Camorra, assolti Aniello e Raffaele Cesaro, fratelli del senatore di Forza Italia

Per i magistrati il “fatto non sussiste”

Gli imprenditori Aniello e Raffaele Cesaro, fratelli del senatore di Forza Italia, Luigi, sono stati assolti dai magistrati del tribunale di Napoli Nord dall’accusa di concorso esterno in associazione mafiosa perchè “il fatto non sussiste”.

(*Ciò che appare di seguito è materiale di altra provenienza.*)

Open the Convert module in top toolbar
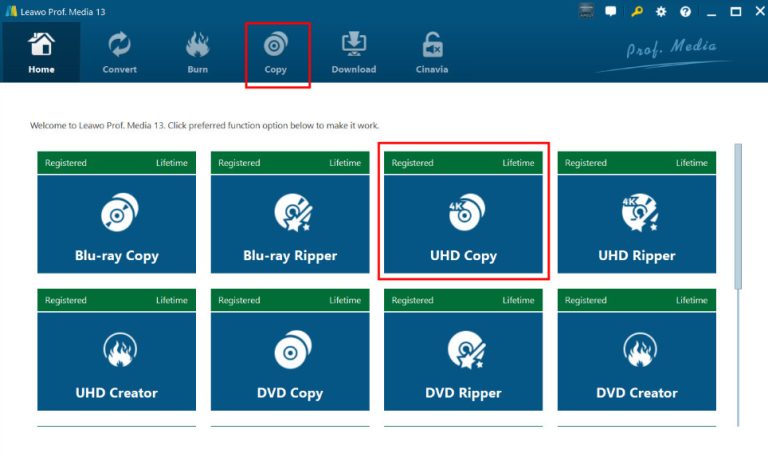768x453 pixels. [120, 52]
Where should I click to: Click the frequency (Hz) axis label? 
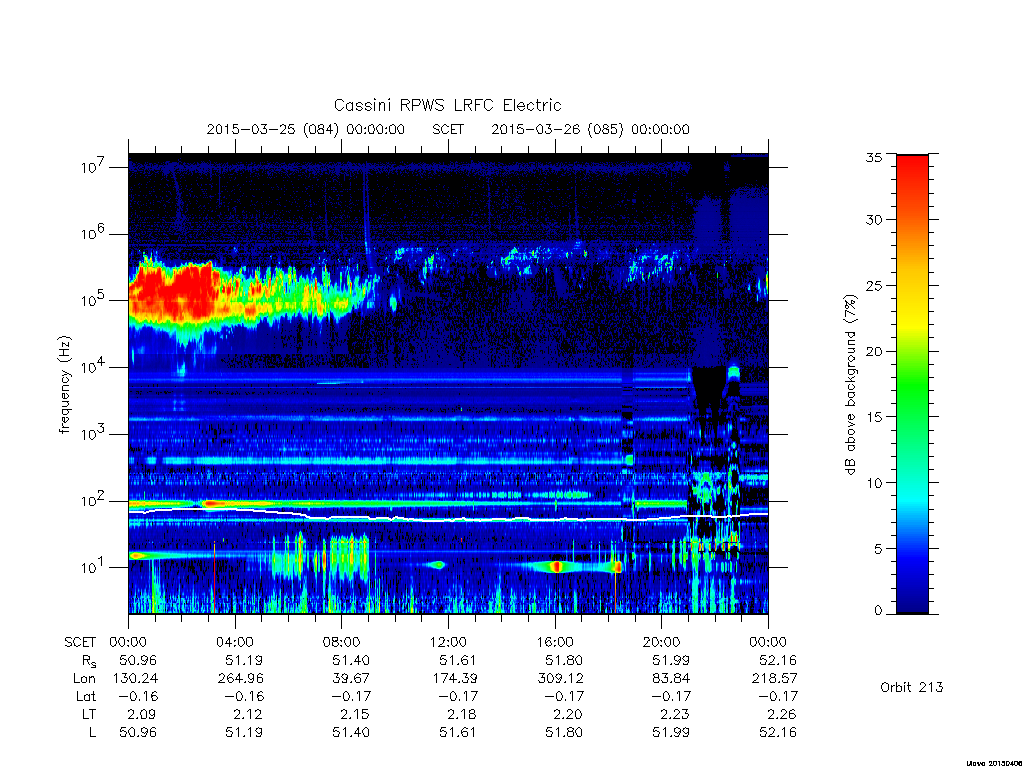click(x=64, y=384)
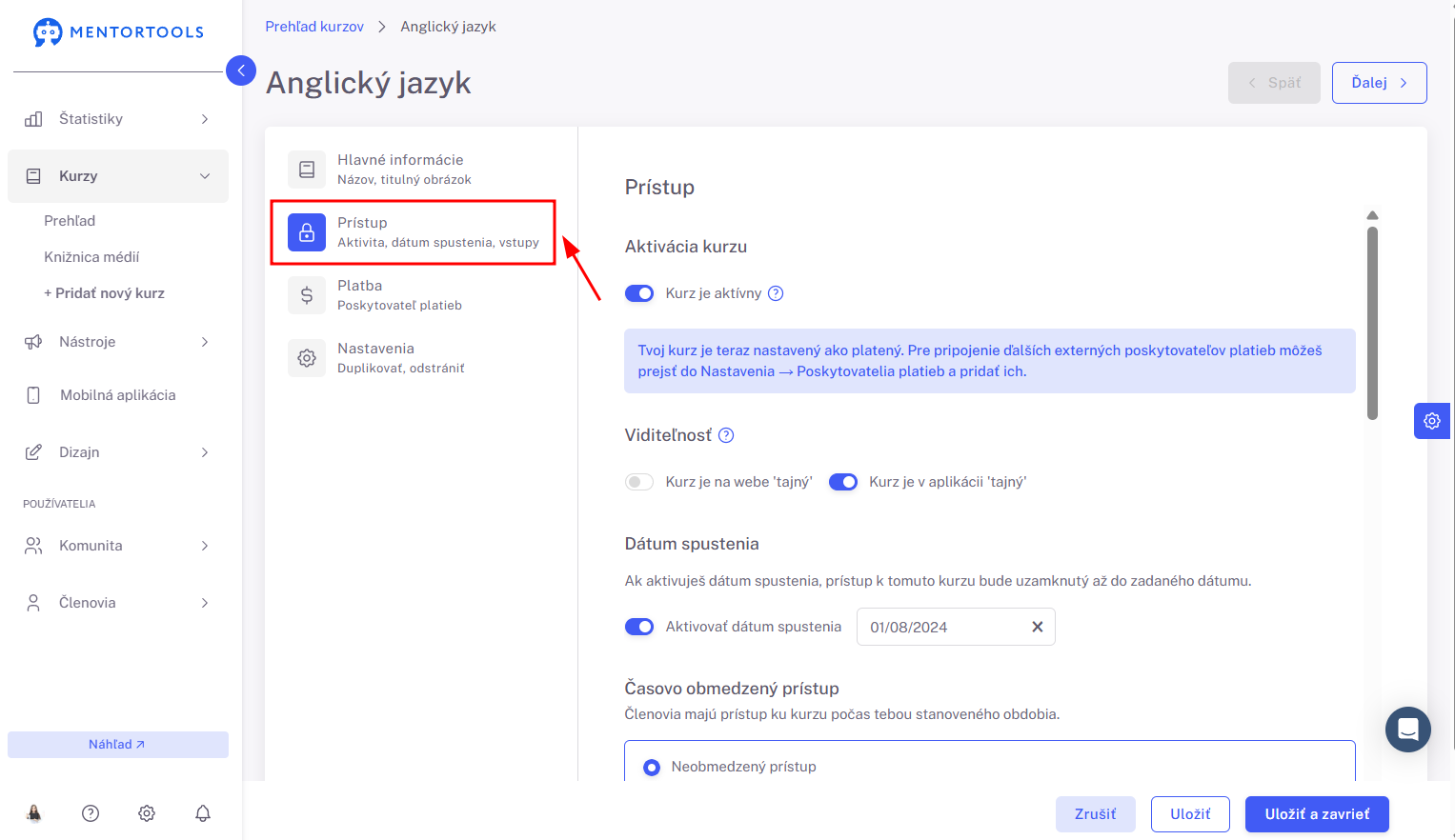Click help icon next to Viditeľnosť
1455x840 pixels.
726,435
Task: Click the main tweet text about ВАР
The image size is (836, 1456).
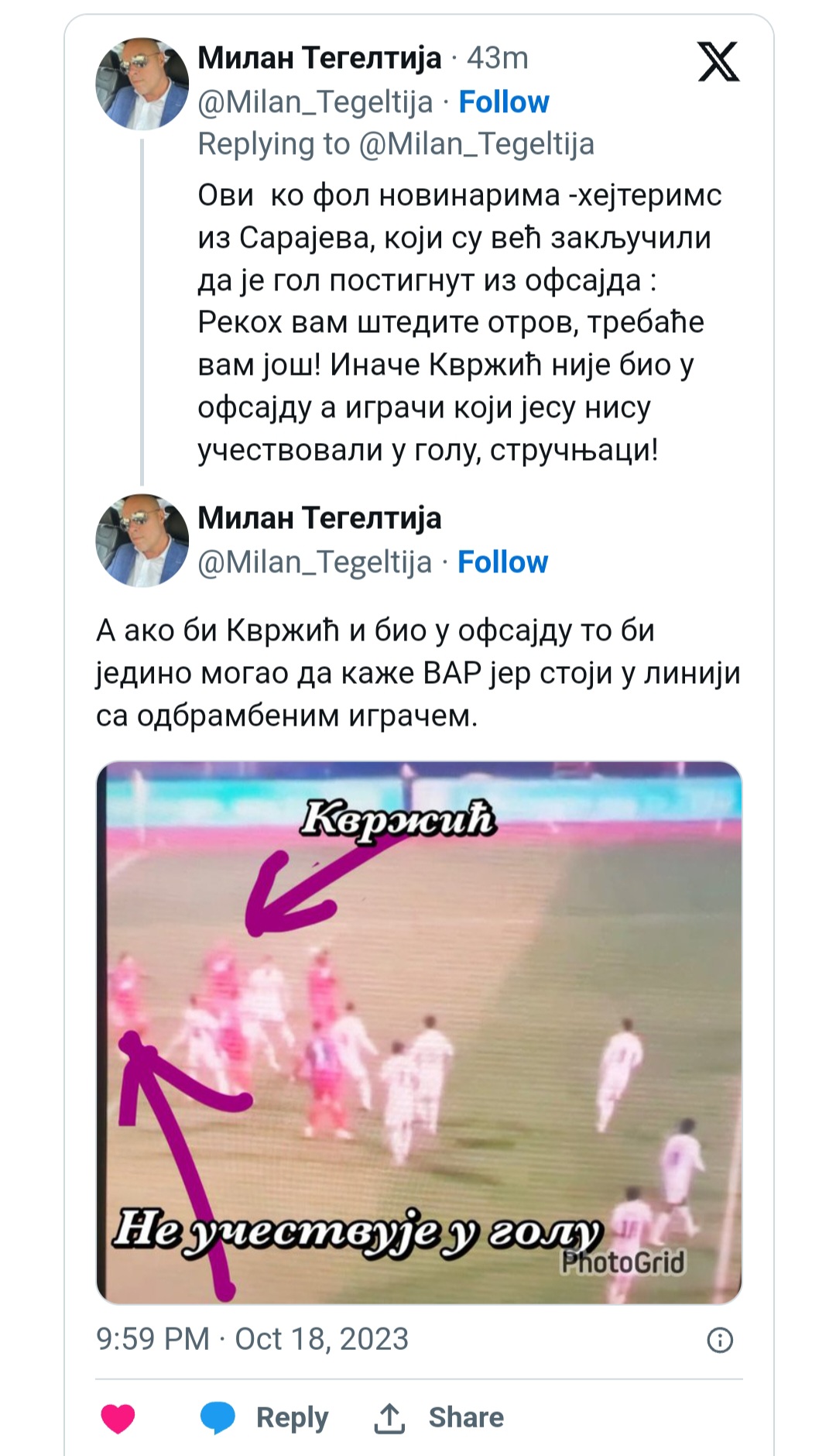Action: [x=418, y=673]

Dopo quattro anni di custodia cautelare, di cui due in carcere, viene certificata l’innocenza di Aniello e Raffaele Cesaro rispetto alla infamante imputazione di essere venuti a patti con il clan Polverino – scrivono in una nota congiunta il professor Vincenzo Maiello legale, insieme con l’avvocato Michele Sanseverino – . Dobbiamo dare atto al tribunale di non essersi lasciato condizionare dal clima pesante e diffuso di pregiudizio che, anche grazie ad una martellante campagna mediatica, si era venuto a determinare nei confronti degli miei assistiti. Resta l’amarezza di un processo caratterizzato da un regime cautelare di inusitata durata e che ha prodotto ai miei assistiti livelli indicibili di sofferenza fisica e psicologica e che ha arrecato danni enormi alle loro attività economico-imprenditoriali”, hanno concluso i legali.